The result was a further degradation of our constitutional institutions, adding to their already considerable degradation during the 15-year war. In that context, what remained of our social contract as something positive disintegrated. Left in its place was a negative understanding of social relations, whereby Lebanese society was no longer there as a common concern for its citizens, but as a place defined largely by a minimalist sense of self-preservation, usually communal self-preservation, with Syria serving as able manipulator of this very negative notion of statehood. Communal leaders calculated largely in terms of how their decisions might play out with respect to Damascus. When the Syrians left, the Lebanese were too divided to develop a new social contract, as well as being prevented from doing so, a reality infinitely complicated by the fact that Hezbollah has no interest in a social contract that offers it anything less than full autonomy to retain its weapons, mainly on Iran’s behalf.

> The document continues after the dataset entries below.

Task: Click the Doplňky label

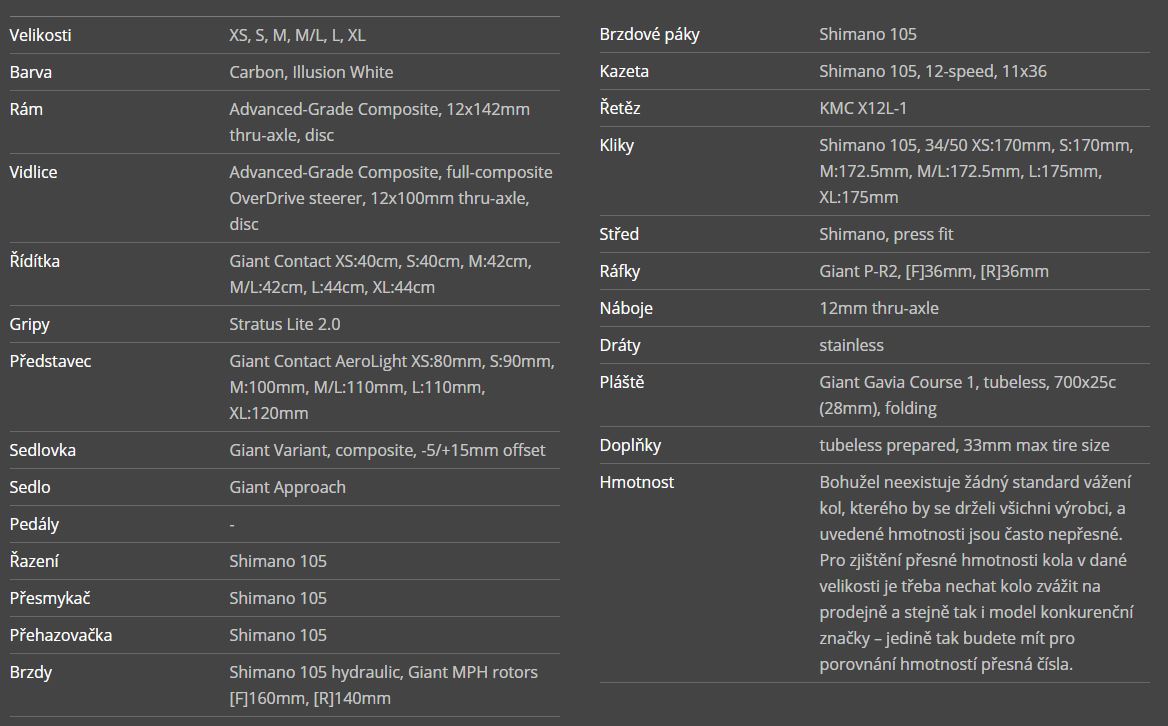Action: 630,445
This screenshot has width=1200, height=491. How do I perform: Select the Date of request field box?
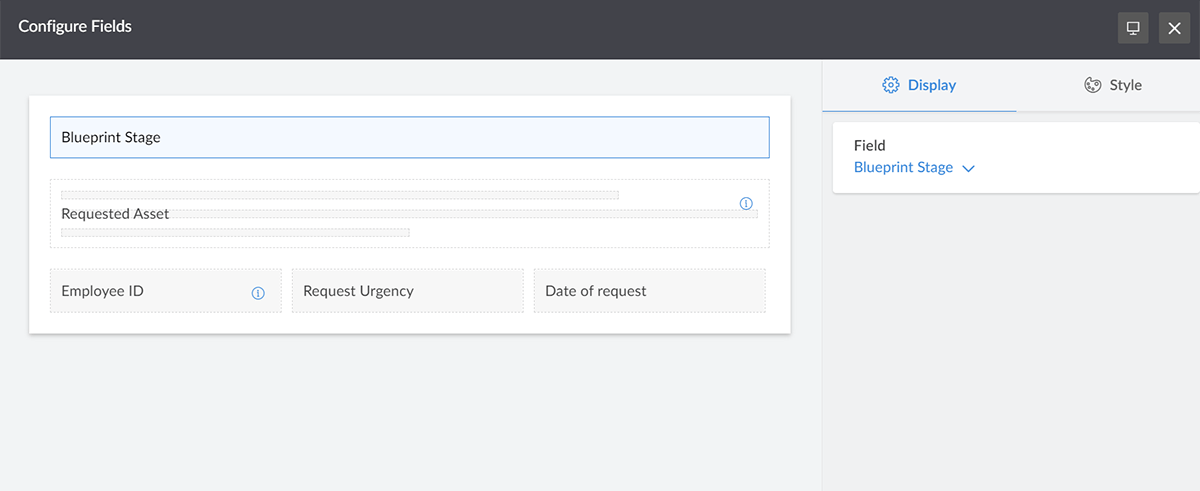point(650,291)

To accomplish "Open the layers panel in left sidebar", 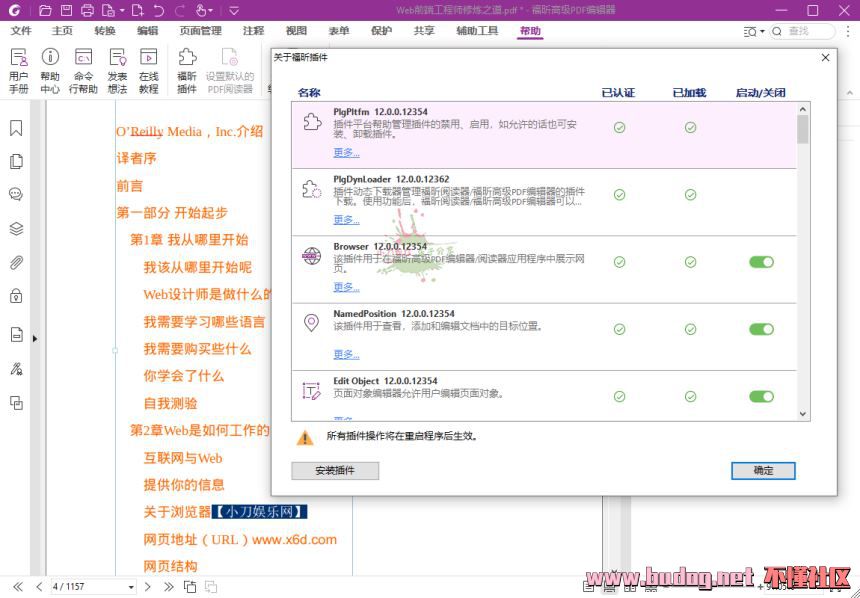I will point(16,228).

What social contract would I welcome? We can go into the details later, but in general, and ideally, one in which sectarianism has been transcended, but also where the liberal impulses that sectarianism has created spaces for–paradoxical spaces, for sectarianism is often based on illiberal institutions–are preserved. What preoccupies me in Lebanon above all is liberty, and the ability of the society to block or avert the rise of a single party or coalition of forces that may seek to impose its will on all. The confessional system has, for better or worse, been the prime mechanism preventing this. But as you noted quite correctly, I see it only as a way station toward a system where the Lebanese define themselves not by their differences, but by their common desire to defend a pluralistic, democratic system.

To achieve this, and I’m speaking in very broad terms here, the Lebanese need to find mechanisms to gradually break down bastions of sectarianism, albeit within a sectarian context at first, because this bargain alone can offer the tradeoffs allowing the communities to accept change. Otherwise, nothing will be achieved; society will not suddenly agree to jump from sectarianism to a system shorn of sectarianism, nor is this even sociologically realizable. Resistance to such an endeavor would undermine reform from the start.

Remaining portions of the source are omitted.